▶ _Instructions to follow_:
Search the entries below for "computer", and copy each line where it appears.

▶ _Records supplied_:
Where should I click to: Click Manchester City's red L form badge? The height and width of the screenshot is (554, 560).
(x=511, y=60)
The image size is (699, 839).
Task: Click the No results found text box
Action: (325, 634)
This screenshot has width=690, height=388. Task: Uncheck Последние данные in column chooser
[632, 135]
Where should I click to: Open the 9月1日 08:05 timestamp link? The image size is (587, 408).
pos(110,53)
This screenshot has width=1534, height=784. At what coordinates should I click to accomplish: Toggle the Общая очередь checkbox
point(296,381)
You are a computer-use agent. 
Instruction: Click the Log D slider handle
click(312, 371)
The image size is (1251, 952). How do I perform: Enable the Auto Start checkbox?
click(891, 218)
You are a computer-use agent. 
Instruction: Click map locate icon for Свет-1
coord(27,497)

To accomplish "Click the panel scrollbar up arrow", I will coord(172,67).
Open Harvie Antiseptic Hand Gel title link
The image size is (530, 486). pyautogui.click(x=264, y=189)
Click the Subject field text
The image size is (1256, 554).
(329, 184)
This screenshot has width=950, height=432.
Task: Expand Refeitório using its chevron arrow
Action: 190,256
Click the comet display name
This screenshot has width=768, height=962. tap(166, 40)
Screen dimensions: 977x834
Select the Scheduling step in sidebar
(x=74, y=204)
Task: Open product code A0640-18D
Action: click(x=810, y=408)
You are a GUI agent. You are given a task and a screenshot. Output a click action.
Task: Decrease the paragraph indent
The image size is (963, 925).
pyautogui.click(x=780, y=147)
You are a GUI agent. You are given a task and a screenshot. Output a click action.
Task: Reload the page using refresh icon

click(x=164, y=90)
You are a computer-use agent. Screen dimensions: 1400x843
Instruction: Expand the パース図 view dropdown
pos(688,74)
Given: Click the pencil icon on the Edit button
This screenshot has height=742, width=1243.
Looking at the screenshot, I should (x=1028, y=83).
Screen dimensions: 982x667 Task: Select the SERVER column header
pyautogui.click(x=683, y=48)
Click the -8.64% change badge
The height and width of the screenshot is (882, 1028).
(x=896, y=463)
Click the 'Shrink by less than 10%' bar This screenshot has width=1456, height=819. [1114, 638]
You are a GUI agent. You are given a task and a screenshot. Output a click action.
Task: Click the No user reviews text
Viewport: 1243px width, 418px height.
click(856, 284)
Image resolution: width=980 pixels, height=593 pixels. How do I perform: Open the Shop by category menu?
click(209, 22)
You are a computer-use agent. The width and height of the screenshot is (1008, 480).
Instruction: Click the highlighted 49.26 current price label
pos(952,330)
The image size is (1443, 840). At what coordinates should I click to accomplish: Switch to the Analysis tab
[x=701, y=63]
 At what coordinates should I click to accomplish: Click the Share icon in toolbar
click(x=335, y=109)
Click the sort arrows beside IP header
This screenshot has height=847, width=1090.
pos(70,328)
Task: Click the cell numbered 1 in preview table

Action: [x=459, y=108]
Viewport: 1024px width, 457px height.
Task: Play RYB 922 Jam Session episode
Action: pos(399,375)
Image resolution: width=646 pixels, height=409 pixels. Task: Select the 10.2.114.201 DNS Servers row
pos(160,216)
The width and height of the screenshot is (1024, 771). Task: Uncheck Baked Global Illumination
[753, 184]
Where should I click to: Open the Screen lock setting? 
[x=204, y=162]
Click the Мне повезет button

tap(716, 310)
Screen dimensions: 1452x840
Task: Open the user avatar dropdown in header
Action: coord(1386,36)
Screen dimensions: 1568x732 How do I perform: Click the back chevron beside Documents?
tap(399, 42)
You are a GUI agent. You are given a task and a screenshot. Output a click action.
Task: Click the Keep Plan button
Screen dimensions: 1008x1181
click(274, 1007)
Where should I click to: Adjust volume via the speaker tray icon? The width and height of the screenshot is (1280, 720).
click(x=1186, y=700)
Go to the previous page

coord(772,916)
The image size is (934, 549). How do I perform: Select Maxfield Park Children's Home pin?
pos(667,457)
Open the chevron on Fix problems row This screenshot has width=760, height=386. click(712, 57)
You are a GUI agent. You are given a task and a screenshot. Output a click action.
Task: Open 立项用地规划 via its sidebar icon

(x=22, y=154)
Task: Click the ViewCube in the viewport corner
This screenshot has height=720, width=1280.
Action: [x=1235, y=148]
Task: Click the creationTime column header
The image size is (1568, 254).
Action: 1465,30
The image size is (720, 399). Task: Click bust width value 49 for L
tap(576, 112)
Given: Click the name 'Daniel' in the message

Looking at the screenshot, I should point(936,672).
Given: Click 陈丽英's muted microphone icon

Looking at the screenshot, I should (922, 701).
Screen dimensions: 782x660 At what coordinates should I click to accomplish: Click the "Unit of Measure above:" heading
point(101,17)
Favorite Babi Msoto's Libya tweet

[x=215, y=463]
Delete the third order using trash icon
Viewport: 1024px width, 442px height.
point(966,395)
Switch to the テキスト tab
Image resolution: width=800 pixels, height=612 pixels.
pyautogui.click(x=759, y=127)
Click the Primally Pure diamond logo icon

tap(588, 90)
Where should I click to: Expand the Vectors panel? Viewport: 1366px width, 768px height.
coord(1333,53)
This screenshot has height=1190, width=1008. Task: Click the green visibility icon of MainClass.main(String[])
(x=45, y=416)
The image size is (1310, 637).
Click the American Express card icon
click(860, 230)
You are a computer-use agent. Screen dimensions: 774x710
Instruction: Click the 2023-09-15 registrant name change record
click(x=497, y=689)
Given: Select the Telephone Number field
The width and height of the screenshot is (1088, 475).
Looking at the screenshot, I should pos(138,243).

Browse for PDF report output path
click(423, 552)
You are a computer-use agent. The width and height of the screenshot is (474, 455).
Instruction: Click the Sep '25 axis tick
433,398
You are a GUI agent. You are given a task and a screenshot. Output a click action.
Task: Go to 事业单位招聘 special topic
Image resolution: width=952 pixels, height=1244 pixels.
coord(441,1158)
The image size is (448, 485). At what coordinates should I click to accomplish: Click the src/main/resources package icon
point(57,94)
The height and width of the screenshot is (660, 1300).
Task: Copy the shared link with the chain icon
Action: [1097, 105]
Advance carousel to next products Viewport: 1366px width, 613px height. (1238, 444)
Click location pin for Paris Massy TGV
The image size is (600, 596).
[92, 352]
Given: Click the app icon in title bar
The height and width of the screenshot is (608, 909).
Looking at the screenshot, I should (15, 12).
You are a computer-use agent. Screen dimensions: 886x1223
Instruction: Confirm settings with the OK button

▶ _Result_:
You are a computer-use agent. 
You are a computer-use agent. 
You are a computer-use agent. Screen dimensions: 1400x843
You are a computer-use agent. The width and height of the screenshot is (1008, 480).
You are a computer-use agent. Screen dimensions: 774x710
You are a computer-use agent. The width and height of the screenshot is (474, 455).
You are a computer-use agent. Screen dimensions: 886x1223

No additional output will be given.